▸ **TASK DETAILS**: From the first line to the last, repeat the data exactly but leave out the pictures.
Start of RECORDS TO PROCESS
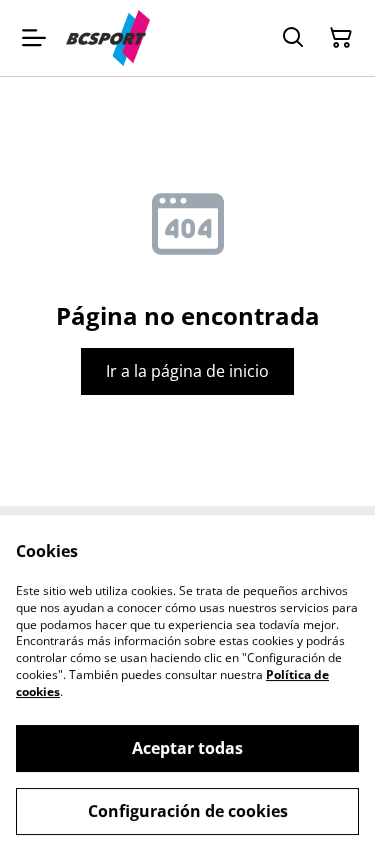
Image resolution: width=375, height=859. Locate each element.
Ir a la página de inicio (187, 371)
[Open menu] (34, 38)
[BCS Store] (108, 38)
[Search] (293, 38)
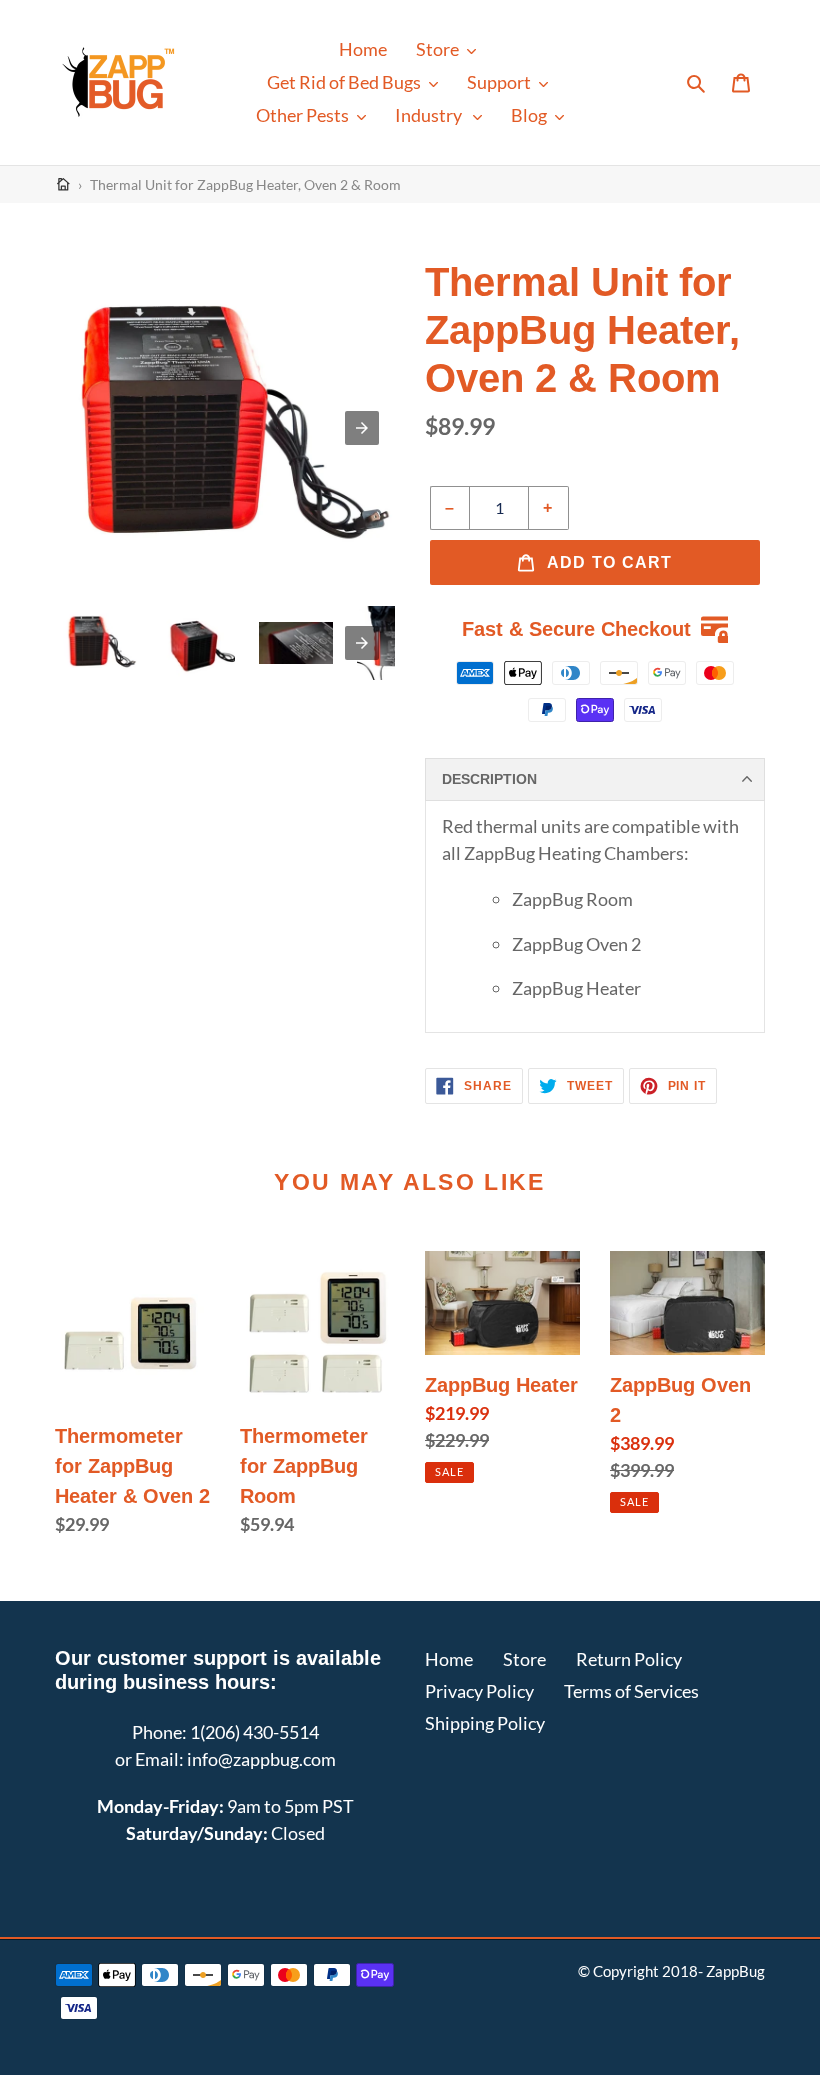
End of RECORDS TO PROCESS
▸ **RESULT**:
Image resolution: width=375, height=859. Locate each element.
Ir a la página de inicio (187, 371)
[Open menu] (34, 38)
[BCS Store] (108, 38)
[Search] (293, 38)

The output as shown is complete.